でもパウロは誰に向かっても「お前は要らない」「お前たちは要らない」とは言えないという。却って他よりも弱く見える部分が必要だと言う。つまり、人間的に見て、必要ないと思えるような人こそが実は一番必要なんだ、というのだ。
今の社会はだれもが弱くないことを目指している。力を得ることを目指している。
『近年、とみに強調されてきたのは「強さ」や「力」の鼓舞である。子どもたちは「速さ」と共に「強さ」を要求されて育てられている。「負けちゃいけないよ」「この競争社会を生き抜くために」「生き残りをかけて」いずれも強さの強調である。しかし、それに比例して社会全体から慎みや礼儀、思いやりやいたわりといった人間関係の基本的な要素が失われていったことは明らかである。とにかく勝てばよい、もうければそれでよいのである。しかし、私たちは「誰も信用できない」という心の孤独を体験することになってしまったのである。』
『ところで、トゥルニエはこの本(強い人と弱い人)の中で次のように言っている。「人間の本当の価値は人がどれだけ近いかにある。現在人類が必要としているものに、親切、安心、情緒、感受性、美、直感といった属性がある。ところが今日それらは「弱い」というレッテルの下に捨て去られている」』 (「いのちのことば」 97年1月号)
弱いと言われる人、弱いと分かっている人が実は必要である。
パウロも「体の中で他よりも弱く見える部分が、かえって必要なのです」と言っている。
自分は何もできないから、何の役にも立たないからだめだ、と思う必要はない。その謙虚さはとても大事だろうが、その謙虚さを持ち続けてできることをしていけばいい。何もできないに固執することはない。多分何もできない、と思うからできなくなるんだと思う。
自分が駄目だと思う人を神が格好よくしようとし、見栄えよくしようとするのだから。その人の上に神は力をあらわすということだ。
キリストの体
神はキリストの体として私たちを集められた。そして私たちを体として組み立てられた。必要に応じて、必要なところに組み合わせた。神が組み合わせているのだ。神が必要と思っているところに必要な人を集めている。神がそうしているのだ。私たちは神が集められたのだ。神によって集まられているのだ。神が必要だから。教会にとって必要だから。
お互いを必要としている
また私たちはお互いが必要である。ひとつの部分がないと体がが成り立たないように、誰もが必要である。またからだのひとつの部分が調子悪ければ体全体の調子も狂ってくるように、一人の人が苦しむことは教会全体の苦しみでもある。
迷惑をかけたくない、と思う。自分がいては迷惑と。でもだからといって自分がいなくなればそれですむものではない。体の一部が弱っていても他に迷惑をかけたくないといって抜け出す訳には行かない。そのように教会にとって必要ない人は誰もいない。

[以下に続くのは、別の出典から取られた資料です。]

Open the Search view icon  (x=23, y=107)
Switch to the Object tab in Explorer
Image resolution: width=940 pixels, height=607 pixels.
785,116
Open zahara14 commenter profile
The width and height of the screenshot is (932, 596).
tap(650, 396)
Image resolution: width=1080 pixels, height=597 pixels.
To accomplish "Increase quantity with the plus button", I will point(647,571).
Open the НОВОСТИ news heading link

それぞれがそれぞれの力に応じて、能力に応じて自分の務めを果たしていくことで教会は生きていく。一部分だけ見れば大した事のない働きかもしれない。しかしその少しずつの働きがなければ全体の働きはない。
自分のできることをしていこう。それが教会を生かす生き生きとさせる。それは誰かに一言声を掛けることかもしれない。微笑むことかもしれない。

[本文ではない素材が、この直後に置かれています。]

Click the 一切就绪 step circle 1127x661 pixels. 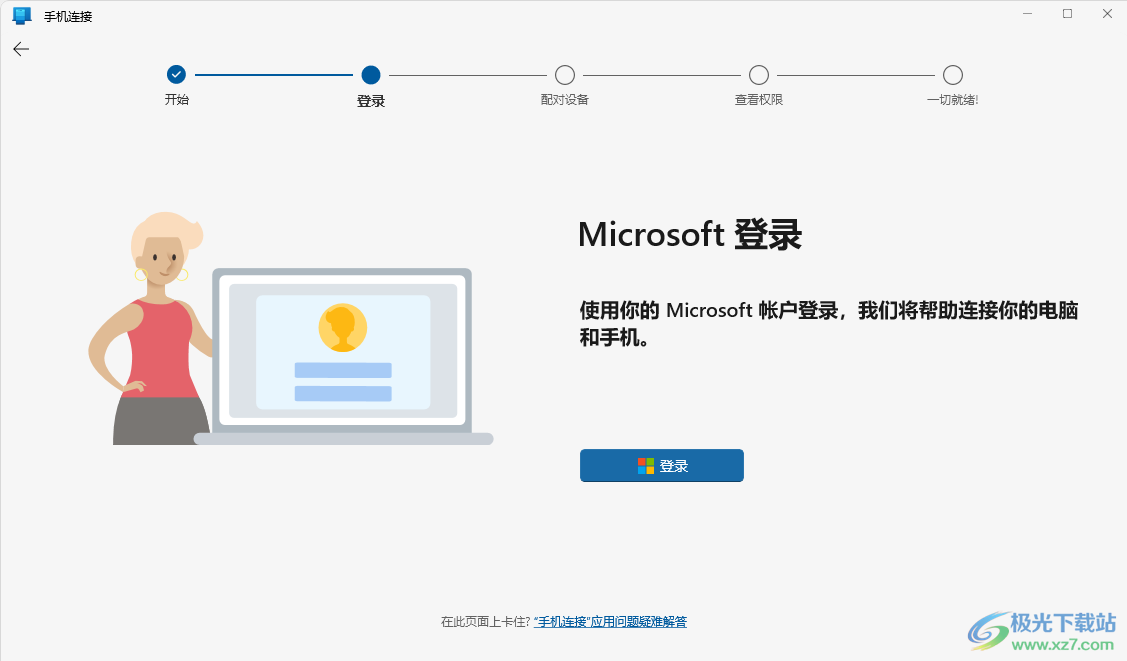coord(952,74)
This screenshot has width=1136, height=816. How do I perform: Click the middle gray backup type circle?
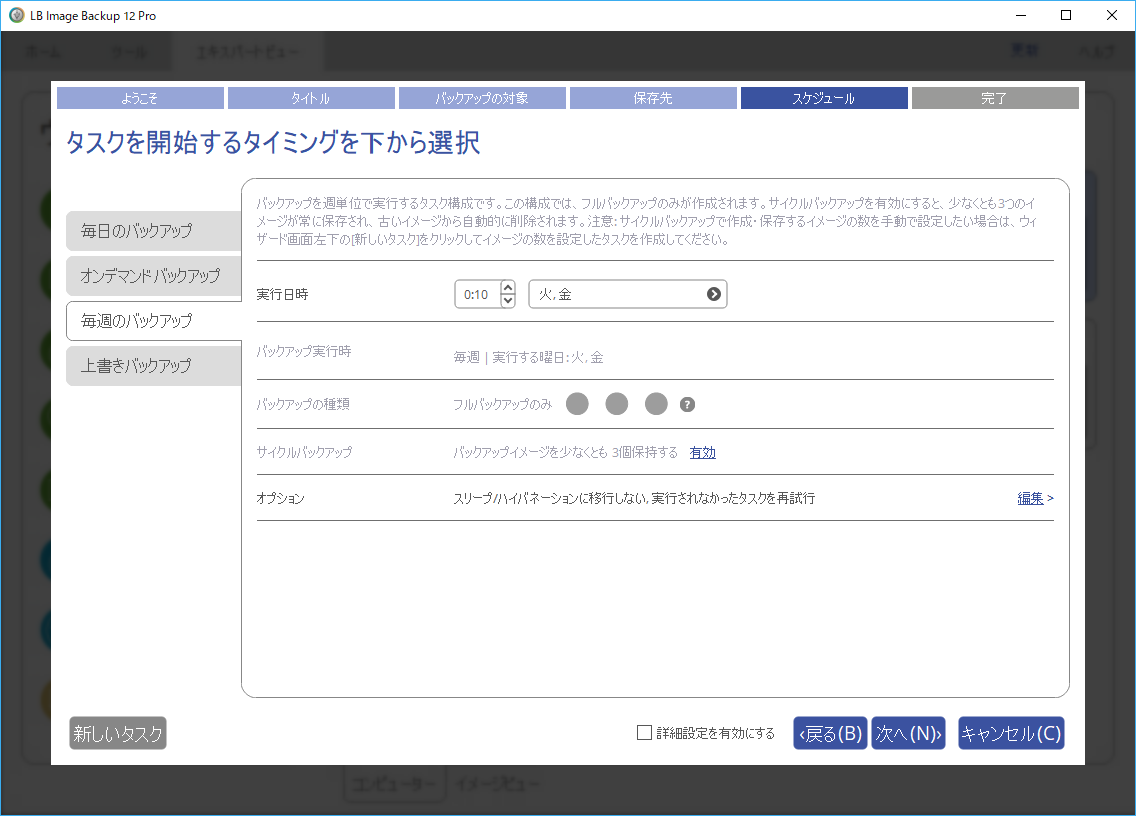617,404
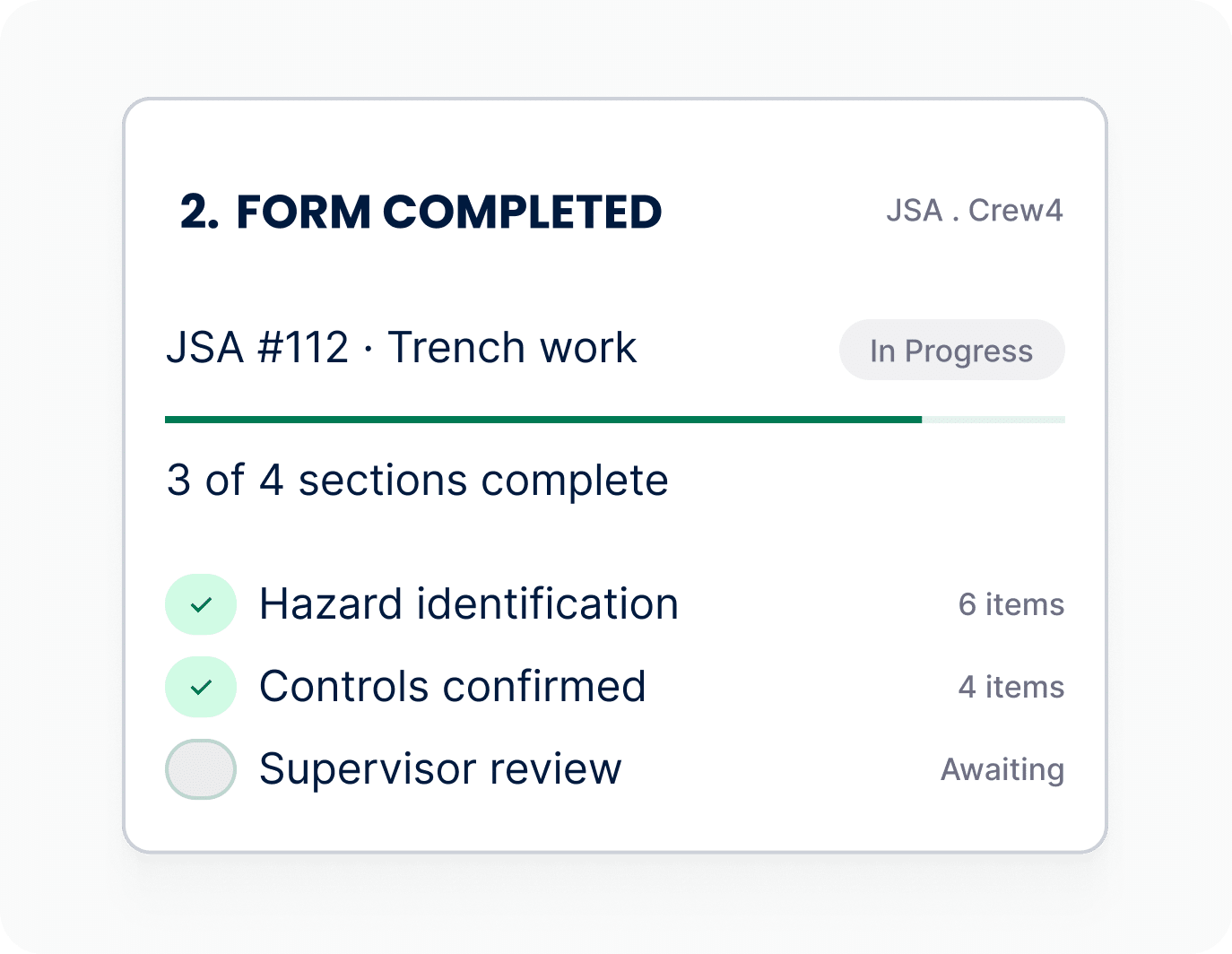The image size is (1232, 954).
Task: Select the JSA #112 · Trench work title
Action: coord(401,348)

教会は集まることが中心だ。集まって何かをするのは次のことだろう。兎に角安心して、喜んで集まる。それが教会だ。みんなが集まることが大事。一人で神の声を聞いて喜んでいればいいのではない。それは教会ではない。そして神は私たちを教会に集めてくれている。だから私たちは私たちの教会を作っていきたいと思う。だれもが入ってこれる、新しい人をも暖かく迎え入れることのできる、そして何よりも私たち自身が喜んでこれる集まりを作っていきたいと思う。その集まりがあってこそいろいろな働きが起きてくると思う。私たちにふさわしい教会を建てることができるように願っている。この私たちの集まりの中にキリストはおられる。